## [GIVEN EXERCISE]
Present the lines below as a Markdown table with two columns, Row and Line. Number each line in Row and leave out blank lines.

## [TASK DATA]
* * * * * * *
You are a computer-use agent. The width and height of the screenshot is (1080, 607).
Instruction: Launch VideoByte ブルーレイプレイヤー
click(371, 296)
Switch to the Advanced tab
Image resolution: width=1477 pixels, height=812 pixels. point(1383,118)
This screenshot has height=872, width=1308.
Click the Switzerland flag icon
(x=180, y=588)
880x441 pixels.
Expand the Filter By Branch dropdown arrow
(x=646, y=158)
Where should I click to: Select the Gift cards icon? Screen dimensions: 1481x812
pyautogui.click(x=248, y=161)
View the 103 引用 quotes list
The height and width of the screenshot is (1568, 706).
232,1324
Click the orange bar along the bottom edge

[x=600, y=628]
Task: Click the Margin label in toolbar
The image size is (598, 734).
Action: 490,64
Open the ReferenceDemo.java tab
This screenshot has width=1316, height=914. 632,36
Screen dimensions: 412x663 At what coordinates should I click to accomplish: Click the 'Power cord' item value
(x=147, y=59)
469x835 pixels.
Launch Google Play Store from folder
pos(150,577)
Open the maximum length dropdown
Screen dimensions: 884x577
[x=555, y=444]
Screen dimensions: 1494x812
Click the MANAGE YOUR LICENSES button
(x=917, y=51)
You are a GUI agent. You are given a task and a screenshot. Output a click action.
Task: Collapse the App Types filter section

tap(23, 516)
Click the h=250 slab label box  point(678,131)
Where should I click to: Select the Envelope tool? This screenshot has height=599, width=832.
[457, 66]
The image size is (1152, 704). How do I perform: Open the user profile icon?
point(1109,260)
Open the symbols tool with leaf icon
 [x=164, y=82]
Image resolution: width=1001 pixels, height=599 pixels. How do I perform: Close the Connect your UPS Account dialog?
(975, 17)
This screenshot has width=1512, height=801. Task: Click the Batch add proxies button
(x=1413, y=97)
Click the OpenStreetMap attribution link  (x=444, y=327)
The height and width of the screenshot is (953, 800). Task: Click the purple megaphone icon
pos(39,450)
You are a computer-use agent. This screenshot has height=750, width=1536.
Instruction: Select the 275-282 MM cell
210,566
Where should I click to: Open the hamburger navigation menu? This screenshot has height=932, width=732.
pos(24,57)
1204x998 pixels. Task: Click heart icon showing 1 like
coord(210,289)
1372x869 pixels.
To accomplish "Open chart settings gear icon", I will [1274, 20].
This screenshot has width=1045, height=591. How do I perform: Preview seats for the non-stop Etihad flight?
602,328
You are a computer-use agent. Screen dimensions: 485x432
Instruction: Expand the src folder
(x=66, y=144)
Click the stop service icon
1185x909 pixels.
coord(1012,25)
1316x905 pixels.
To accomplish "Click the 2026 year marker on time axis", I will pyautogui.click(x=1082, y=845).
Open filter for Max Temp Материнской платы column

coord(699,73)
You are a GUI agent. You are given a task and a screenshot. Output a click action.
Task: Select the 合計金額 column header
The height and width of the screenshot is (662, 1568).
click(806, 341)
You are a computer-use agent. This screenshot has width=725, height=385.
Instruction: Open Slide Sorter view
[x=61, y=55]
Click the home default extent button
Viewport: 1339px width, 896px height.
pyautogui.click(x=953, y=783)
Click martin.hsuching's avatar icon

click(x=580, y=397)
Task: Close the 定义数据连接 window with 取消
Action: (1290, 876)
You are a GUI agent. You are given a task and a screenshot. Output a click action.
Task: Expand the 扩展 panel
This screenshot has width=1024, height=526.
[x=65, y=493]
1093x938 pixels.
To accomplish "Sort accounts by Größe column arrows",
* * * * * * *
## [REPLY]
| Row | Line |
|---|---|
| 1 | You are a computer-use agent. The width and height of the screenshot is (1080, 607). |
| 2 | Instruction: Launch VideoByte ブルーレイプレイヤー |
| 3 | click(371, 296) |
| 4 | Switch to the Advanced tab |
| 5 | Image resolution: width=1477 pixels, height=812 pixels. point(1383,118) |
| 6 | This screenshot has height=872, width=1308. |
| 7 | Click the Switzerland flag icon |
| 8 | (x=180, y=588) |
| 9 | 880x441 pixels. |
| 10 | Expand the Filter By Branch dropdown arrow |
| 11 | (x=646, y=158) |
| 12 | Where should I click to: Select the Gift cards icon? Screen dimensions: 1481x812 |
| 13 | pyautogui.click(x=248, y=161) |
| 14 | View the 103 引用 quotes list |
| 15 | The height and width of the screenshot is (1568, 706). |
| 16 | 232,1324 |
| 17 | Click the orange bar along the bottom edge |
| 18 | [x=600, y=628] |
| 19 | Task: Click the Margin label in toolbar |
| 20 | The image size is (598, 734). |
| 21 | Action: 490,64 |
| 22 | Open the ReferenceDemo.java tab |
| 23 | This screenshot has width=1316, height=914. 632,36 |
| 24 | Screen dimensions: 412x663 At what coordinates should I click to accomplish: Click the 'Power cord' item value |
| 25 | (x=147, y=59) |
| 26 | 469x835 pixels. |
| 27 | Launch Google Play Store from folder |
| 28 | pos(150,577) |
| 29 | Open the maximum length dropdown |
| 30 | Screen dimensions: 884x577 |
| 31 | [x=555, y=444] |
| 32 | Screen dimensions: 1494x812 |
| 33 | Click the MANAGE YOUR LICENSES button |
| 34 | (x=917, y=51) |
| 35 | You are a GUI agent. You are given a task and a screenshot. Output a click action. |
| 36 | Task: Collapse the App Types filter section |
| 37 | tap(23, 516) |
| 38 | Click the h=250 slab label box  point(678,131) |
| 39 | Where should I click to: Select the Envelope tool? This screenshot has height=599, width=832. |
| 40 | [457, 66] |
| 41 | The image size is (1152, 704). How do I perform: Open the user profile icon? |
| 42 | point(1109,260) |
| 43 | Open the symbols tool with leaf icon |
| 44 |  [x=164, y=82] |
| 45 | Image resolution: width=1001 pixels, height=599 pixels. How do I perform: Close the Connect your UPS Account dialog? |
| 46 | (975, 17) |
| 47 | This screenshot has width=1512, height=801. Task: Click the Batch add proxies button |
| 48 | (x=1413, y=97) |
| 49 | Click the OpenStreetMap attribution link  (x=444, y=327) |
| 50 | The height and width of the screenshot is (953, 800). Task: Click the purple megaphone icon |
| 51 | pos(39,450) |
| 52 | You are a computer-use agent. This screenshot has height=750, width=1536. |
| 53 | Instruction: Select the 275-282 MM cell |
| 54 | 210,566 |
| 55 | Where should I click to: Open the hamburger navigation menu? This screenshot has height=932, width=732. |
| 56 | pos(24,57) |
| 57 | 1204x998 pixels. Task: Click heart icon showing 1 like |
| 58 | coord(210,289) |
| 59 | 1372x869 pixels. |
| 60 | To accomplish "Open chart settings gear icon", I will [1274, 20]. |
| 61 | This screenshot has width=1045, height=591. How do I perform: Preview seats for the non-stop Etihad flight? |
| 62 | 602,328 |
| 63 | You are a computer-use agent. Screen dimensions: 485x432 |
| 64 | Instruction: Expand the src folder |
| 65 | (x=66, y=144) |
| 66 | Click the stop service icon |
| 67 | 1185x909 pixels. |
| 68 | coord(1012,25) |
| 69 | 1316x905 pixels. |
| 70 | To accomplish "Click the 2026 year marker on time axis", I will pyautogui.click(x=1082, y=845). |
| 71 | Open filter for Max Temp Материнской платы column |
| 72 | coord(699,73) |
| 73 | You are a GUI agent. You are given a task and a screenshot. Output a click action. |
| 74 | Task: Select the 合計金額 column header |
| 75 | The height and width of the screenshot is (662, 1568). |
| 76 | click(806, 341) |
| 77 | You are a computer-use agent. This screenshot has width=725, height=385. |
| 78 | Instruction: Open Slide Sorter view |
| 79 | [x=61, y=55] |
| 80 | Click the home default extent button |
| 81 | Viewport: 1339px width, 896px height. |
| 82 | pyautogui.click(x=953, y=783) |
| 83 | Click martin.hsuching's avatar icon |
| 84 | click(x=580, y=397) |
| 85 | Task: Close the 定义数据连接 window with 取消 |
| 86 | Action: (1290, 876) |
| 87 | You are a GUI agent. You are given a task and a screenshot. Output a click action. |
| 88 | Task: Expand the 扩展 panel |
| 89 | This screenshot has width=1024, height=526. |
| 90 | [x=65, y=493] |
| 91 | 1093x938 pixels. |
| 92 | To accomplish "Sort accounts by Größe column arrows", |